Die französischsprachige Françoise ist eine Nachfahrin der Bohème. Sie lebt ihr Leben abseits der gesellschaftlichen Konventionen und ist von Gleichgesinnten mit männlichen Fähigkeiten umgeben. Dass es sich bei diesen Männern um verwandte Seelen handelt, kann man auf diese Weise erkennen. Sie haben langes, ungekämmtes Haar, das sich an unbestimmten Stellen in wilde Bärte verwandelt, und sie sind kunstinteressiert, zumindest in dem Sinne, dass wir uns regelmäßig auf Vernissagen treffen, wo die Getränke kostenlos sind. Es gibt eine Ausnahme: Manchmal wird Françoise von einem Herrn begleitet, der gar nicht an den langhaarigen Armand, sondern an Louis Davids' Der kleine Mann erinnert: „So ein Spießer mit Konfektionsanzug an“. Er passt nicht in unsere Gesellschaft, aber er zieht mit ihr nach oben. Er bleibt nie lange dort, aber doch lange genug, dass man sich fragt, was dort vor sich geht.
Plötzlich verschwindet Françoise aus ihrer Kneipe und aus meinem Leben. Sie hat das Folk verlassen. Es wird gemunkelt, dass sie Sekretärin eines hohen NATO-Beamten geworden ist. Fragen, Fragen, Fragen. Dieser seltsame kleine Mann? Ein Sekretär? DIE NATO? Es sind Fragen, die unbeantwortet bleiben, auch weil es niemanden mehr gibt, der sie stellen könnte, da Françoises Gefolge zur gleichen Zeit wie sie verschwunden ist.
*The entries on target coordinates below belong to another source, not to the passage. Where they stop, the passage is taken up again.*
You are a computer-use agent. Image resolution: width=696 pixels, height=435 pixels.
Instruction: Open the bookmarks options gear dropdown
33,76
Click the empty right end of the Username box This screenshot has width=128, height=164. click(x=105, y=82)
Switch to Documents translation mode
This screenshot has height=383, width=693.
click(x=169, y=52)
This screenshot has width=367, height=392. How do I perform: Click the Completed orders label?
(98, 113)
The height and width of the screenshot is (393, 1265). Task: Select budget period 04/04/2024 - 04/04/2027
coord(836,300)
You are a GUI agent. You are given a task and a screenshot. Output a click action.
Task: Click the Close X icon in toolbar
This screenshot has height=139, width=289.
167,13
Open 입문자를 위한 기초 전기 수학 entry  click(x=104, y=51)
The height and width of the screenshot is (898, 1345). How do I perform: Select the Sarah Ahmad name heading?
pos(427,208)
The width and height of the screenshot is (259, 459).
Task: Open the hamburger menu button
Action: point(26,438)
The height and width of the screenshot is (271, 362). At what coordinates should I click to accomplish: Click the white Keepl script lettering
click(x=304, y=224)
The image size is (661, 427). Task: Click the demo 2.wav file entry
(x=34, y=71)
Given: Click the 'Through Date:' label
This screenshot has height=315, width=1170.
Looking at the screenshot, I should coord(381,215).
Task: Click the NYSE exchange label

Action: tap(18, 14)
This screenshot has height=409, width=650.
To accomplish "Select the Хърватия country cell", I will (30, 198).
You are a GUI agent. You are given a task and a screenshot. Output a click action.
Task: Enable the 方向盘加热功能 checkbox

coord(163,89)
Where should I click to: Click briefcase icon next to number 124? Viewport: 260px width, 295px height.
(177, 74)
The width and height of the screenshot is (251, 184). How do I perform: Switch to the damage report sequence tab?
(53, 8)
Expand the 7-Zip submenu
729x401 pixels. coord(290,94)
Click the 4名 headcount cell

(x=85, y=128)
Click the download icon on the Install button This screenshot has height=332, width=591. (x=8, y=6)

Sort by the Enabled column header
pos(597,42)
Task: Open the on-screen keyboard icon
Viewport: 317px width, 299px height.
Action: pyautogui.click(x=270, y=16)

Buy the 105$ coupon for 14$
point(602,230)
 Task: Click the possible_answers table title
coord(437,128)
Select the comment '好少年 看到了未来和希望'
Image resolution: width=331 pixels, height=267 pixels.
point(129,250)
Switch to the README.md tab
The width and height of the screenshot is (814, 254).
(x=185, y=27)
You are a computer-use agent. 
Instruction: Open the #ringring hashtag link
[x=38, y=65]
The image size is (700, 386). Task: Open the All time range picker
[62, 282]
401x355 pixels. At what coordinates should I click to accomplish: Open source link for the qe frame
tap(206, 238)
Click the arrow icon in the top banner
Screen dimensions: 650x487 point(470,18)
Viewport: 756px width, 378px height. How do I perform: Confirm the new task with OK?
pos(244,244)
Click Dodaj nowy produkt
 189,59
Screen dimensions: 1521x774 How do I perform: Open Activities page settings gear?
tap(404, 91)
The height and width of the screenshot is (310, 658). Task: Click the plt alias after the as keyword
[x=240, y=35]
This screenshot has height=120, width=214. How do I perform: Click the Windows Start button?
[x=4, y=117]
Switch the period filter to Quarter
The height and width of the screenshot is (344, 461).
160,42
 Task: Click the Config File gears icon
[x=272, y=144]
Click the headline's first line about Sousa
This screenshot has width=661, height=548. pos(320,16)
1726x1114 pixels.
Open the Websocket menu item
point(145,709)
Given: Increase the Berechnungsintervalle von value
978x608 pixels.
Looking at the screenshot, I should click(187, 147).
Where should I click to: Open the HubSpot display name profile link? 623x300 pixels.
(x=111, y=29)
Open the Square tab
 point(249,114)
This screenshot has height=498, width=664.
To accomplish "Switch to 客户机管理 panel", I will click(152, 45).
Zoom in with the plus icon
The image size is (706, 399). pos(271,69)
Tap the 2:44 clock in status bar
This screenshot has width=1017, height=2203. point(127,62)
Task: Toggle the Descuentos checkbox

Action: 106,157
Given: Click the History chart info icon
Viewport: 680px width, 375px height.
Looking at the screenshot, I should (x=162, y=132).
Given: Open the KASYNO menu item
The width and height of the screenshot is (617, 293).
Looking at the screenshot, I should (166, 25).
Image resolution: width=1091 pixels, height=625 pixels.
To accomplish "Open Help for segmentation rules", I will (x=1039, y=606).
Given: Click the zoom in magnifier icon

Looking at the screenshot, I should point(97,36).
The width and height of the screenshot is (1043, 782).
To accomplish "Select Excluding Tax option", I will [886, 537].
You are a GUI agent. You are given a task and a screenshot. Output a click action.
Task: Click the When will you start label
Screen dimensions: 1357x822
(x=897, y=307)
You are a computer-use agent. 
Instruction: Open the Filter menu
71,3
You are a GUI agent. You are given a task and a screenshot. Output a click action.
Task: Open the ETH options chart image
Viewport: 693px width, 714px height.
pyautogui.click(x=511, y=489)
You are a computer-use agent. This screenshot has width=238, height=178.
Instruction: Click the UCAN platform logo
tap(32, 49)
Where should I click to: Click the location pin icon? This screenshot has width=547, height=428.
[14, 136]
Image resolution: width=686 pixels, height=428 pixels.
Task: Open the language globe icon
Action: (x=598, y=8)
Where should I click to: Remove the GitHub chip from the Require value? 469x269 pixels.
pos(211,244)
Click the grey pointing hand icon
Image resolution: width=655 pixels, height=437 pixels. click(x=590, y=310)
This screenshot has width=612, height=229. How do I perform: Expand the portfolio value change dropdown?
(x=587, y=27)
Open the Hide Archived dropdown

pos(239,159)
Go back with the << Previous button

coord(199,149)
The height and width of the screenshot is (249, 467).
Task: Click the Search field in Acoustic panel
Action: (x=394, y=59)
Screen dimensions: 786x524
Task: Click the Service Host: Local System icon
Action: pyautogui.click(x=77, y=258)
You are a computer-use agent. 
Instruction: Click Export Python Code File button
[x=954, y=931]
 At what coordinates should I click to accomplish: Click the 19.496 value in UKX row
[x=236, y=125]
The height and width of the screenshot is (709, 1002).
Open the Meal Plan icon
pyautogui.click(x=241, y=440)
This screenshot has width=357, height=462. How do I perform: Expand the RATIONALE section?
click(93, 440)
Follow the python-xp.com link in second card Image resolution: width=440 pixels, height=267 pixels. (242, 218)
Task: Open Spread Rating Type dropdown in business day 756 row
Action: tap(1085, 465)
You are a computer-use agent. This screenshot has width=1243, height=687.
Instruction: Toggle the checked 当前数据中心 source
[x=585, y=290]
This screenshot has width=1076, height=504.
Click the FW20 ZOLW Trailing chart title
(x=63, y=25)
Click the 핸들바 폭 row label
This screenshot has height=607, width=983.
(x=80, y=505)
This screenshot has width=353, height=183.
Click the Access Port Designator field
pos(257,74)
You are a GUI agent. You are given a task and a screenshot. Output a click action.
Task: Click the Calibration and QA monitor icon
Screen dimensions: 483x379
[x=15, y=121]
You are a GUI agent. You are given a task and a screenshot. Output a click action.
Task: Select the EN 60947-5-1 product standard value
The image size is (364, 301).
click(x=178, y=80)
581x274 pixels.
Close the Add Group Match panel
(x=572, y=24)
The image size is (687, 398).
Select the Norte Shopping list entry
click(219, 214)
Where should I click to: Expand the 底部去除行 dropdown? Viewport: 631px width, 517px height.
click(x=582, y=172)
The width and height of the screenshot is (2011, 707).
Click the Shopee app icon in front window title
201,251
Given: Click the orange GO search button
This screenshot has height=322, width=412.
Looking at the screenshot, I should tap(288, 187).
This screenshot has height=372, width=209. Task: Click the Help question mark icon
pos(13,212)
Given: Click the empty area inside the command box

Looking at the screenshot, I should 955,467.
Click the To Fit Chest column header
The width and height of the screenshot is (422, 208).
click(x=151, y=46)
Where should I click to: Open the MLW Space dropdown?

Kürzlich wurde ich wieder an diese Fragen erinnert. Tania und ich hatten uns Puccinis La Bohème angeschaut. Auch dort konnte man sehen, dass das ganze Bohème-Milieu plötzlich dem Ruf des Erwachsenseins folgt und sich auffächert. Aber Mimi, die Heldin in Puccinis Oper, musste - noblesse oblige! - erst einmal an Tering sterben müssen. Françoise hingegen ... Bourgeois ... Sekretärin ... NATO ... Ich will es nicht dicker auftragen, als es ist, aber ich habe es als Verrat empfunden.
1969, als das Gebäude stark baufällig war, schloss La Chèvre Folle seine Pforten und die ganze Szene zog zusammen mit Françoise in die Brabantstraat. In der Hausnummer 10 wird das Folk, Blues & Jazzhouse, besser bekannt als das Folk oder das Folk & Blues, eröffnet.